# Texto del documento

────────────────────────────────────────

Sólo cuando acepté mi propio comportamiento
pecador, pude encontrar la suficiente paz interior como para perdonarles
Mi padre se divorció de mi
madre y se casó con la mejor amiga de ella. Estoy simplificando en exceso una
situación compleja, pero básicamente es la verdad. Esta mujer, que fuera una
vez una presencia diaria en mi hogar, que reía y chismorreaba con mi madre al
calor de un café, es ahora familia de mi padre e insiste en que nosotros ya no
lo somos.
En 13 años sólo he visto una
vez a mi padre. Aprovechó la oportunidad de que esta mujer se iba de vacaciones
con sus propios hijos para escabullirse él y venir a conocer a los míos, por
fin. Se le inundaban los ojos de lágrimas al escuchar las historias de mi
familia que se había perdido. Se empapó profundamente de la presencia de mi
familia y de la mía propia y, al final del día, me abrazó fuerte y me prometió
intentar venir otra vez… si podía.
Todavía no ha venido
Después de años de silencio,
hemos progresado hasta conseguir una llamada telefónica ocasional de vuelta a
casa desde la oficina; unas llamadas breves, impersonales y a menudo
interrumpidas por llamadas de ella que, por supuesto, no puede ignorar por
temor a que se entere de que ha vuelto a contactar conmigo.

────────────────────────────────────────

# Ejercicio propuesto 1
En el texto sobre el padre, ¿qué adjetivos se usan para describir las llamadas telefónicas? Escríbelos todos.
# Ejercicio propuesto 2
Reescribe como lista numerada las filas de datos, desde la que contiene "Click LIN Shidong's third game score 6" hasta la que contiene "[x=274, y=47]", sin las líneas en blanco.

# Datos proporcionados
────────────────────────────────────────

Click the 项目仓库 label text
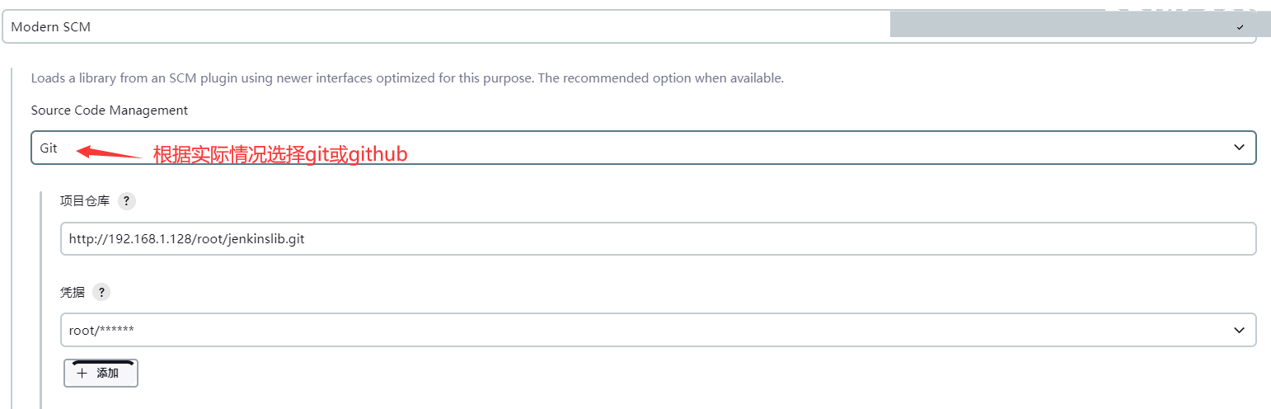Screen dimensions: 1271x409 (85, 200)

────────────────────────────────────────

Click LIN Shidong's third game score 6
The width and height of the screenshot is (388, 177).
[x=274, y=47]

────────────────────────────────────────

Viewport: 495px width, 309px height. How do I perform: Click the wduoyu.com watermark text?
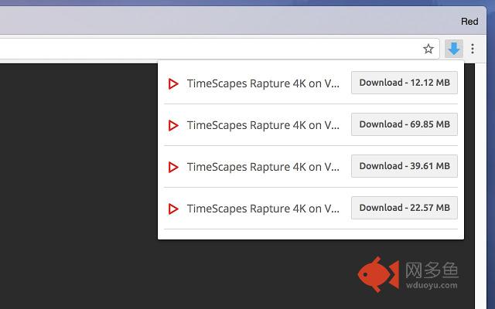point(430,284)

────────────────────────────────────────

# Resultado del ejercicio 1
- ocasional
- breves
- impersonales
- interrumpidas

# Resultado del ejercicio 2
1. Click LIN Shidong's third game score 6
2. The width and height of the screenshot is (388, 177).
3. [x=274, y=47]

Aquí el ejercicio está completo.